Choose rows based on two connected column values in one statement - ORACLE

First, I'm not sure if the title represent the best of the issue. Any better suggestion is welcomed. My problem is I have the following table:
+----+----------+-------+-----------------+
| ID | SUPPLIER | BUYER | VALIDATION_CODE |
+----+----------+-------+-----------------+
| 1 | A | Z | 937886521 |
| 2 | A | X | 937886521 |
| 3 | B | Z | 145410916 |
| 4 | C | V | 775709785 |
+----+----------+-------+-----------------+
I need to show SUPPLIERS A and B which have BUYER Z, X. However, I want this condition to be one-to-one relationship rather than one-to-many. That is, for the supplier A, I want to show the column with ID: 1, 2. For the supplier B, I want to show the column 3 only. The following script will show the supplier A with all possible buyers (which I do not want):
SELECT *
FROM validation
WHERE supplier IN ( 'A', 'B' )
AND buyer IN ( 'X', 'Z');
This will show the following pairs: (A,Z), (A,X), (B, Z). I need to show only the following: (A,X)(B,Z) in one statement.

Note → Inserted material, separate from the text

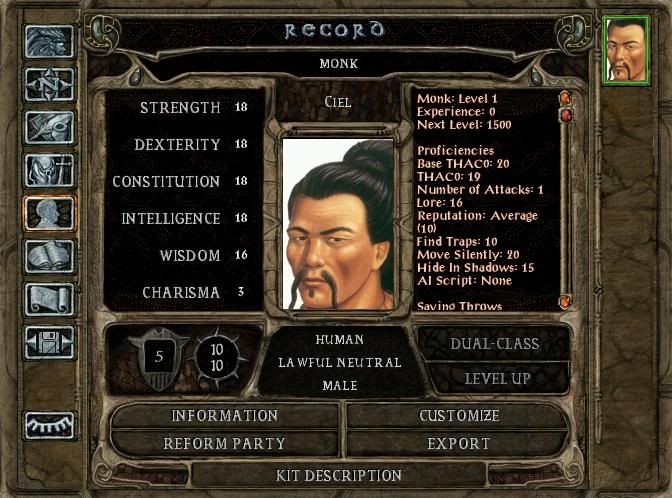Image resolution: width=672 pixels, height=498 pixels.
Task: Open the priest scroll icon
Action: [48, 299]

The desired result should be like this:
+----+----------+-------+-----------------+
| ID | SUPPLIER | BUYER | VALIDATION_CODE |
+----+----------+-------+-----------------+
| 2 | A | X | 937886521 |
| 3 | B | Z | 145410916 |
+----+----------+-------+-----------------+
You can update the WHERE clause to filter on the desired pairs:
select *
from sample
where (upper(supplier),upper(buyer))
in (('A','X'),('A','Y'),('A','Z'),('B','X'),('B','Y'),('B','Z'));
I used the UPPER function based on your mixed case examples.
See if this what you need:
SELECT MAX(id),
supplier,
MAX(buyer),
MAX(validation_code)
FROM
(SELECT *
FROM Validation
WHERE supplier IN ( 'A', 'B' ) AND buyer IN ( 'X', 'Z')
) filtered
GROUP BY supplier;
SQL Fiddle
I used GROUP BY supplier to flatten the table and included maximum values of ID, Buyer, and Validation_Code.
Alternatively, you could try this:
SELECT id
, supplier
, buyer
, validation_code
FROM (SELECT id
,max(id) OVER(PARTITION BY supplier) AS maxid
,supplier
,buyer
,validation_code
FROM sample) AS x
WHERE x.id=x.maxid
You may have a look to the results of the inner SQL statement to see what it does.
try this query:
select ID,SUPPLIER,BUYER,VALIDATION_CODE from
(select
t2.*,t1.counter
from
validation t2,
(select supplier,count(supplier) as counter from hatest group by supplier)t1
where
t1.supplier = t2.supplier)t3
where t3.supplier in('A','B') and
id = case when t3.counter > 1 then
(select max(id) from validation t4 where t4.supplier = t3.supplier) else t3.id end;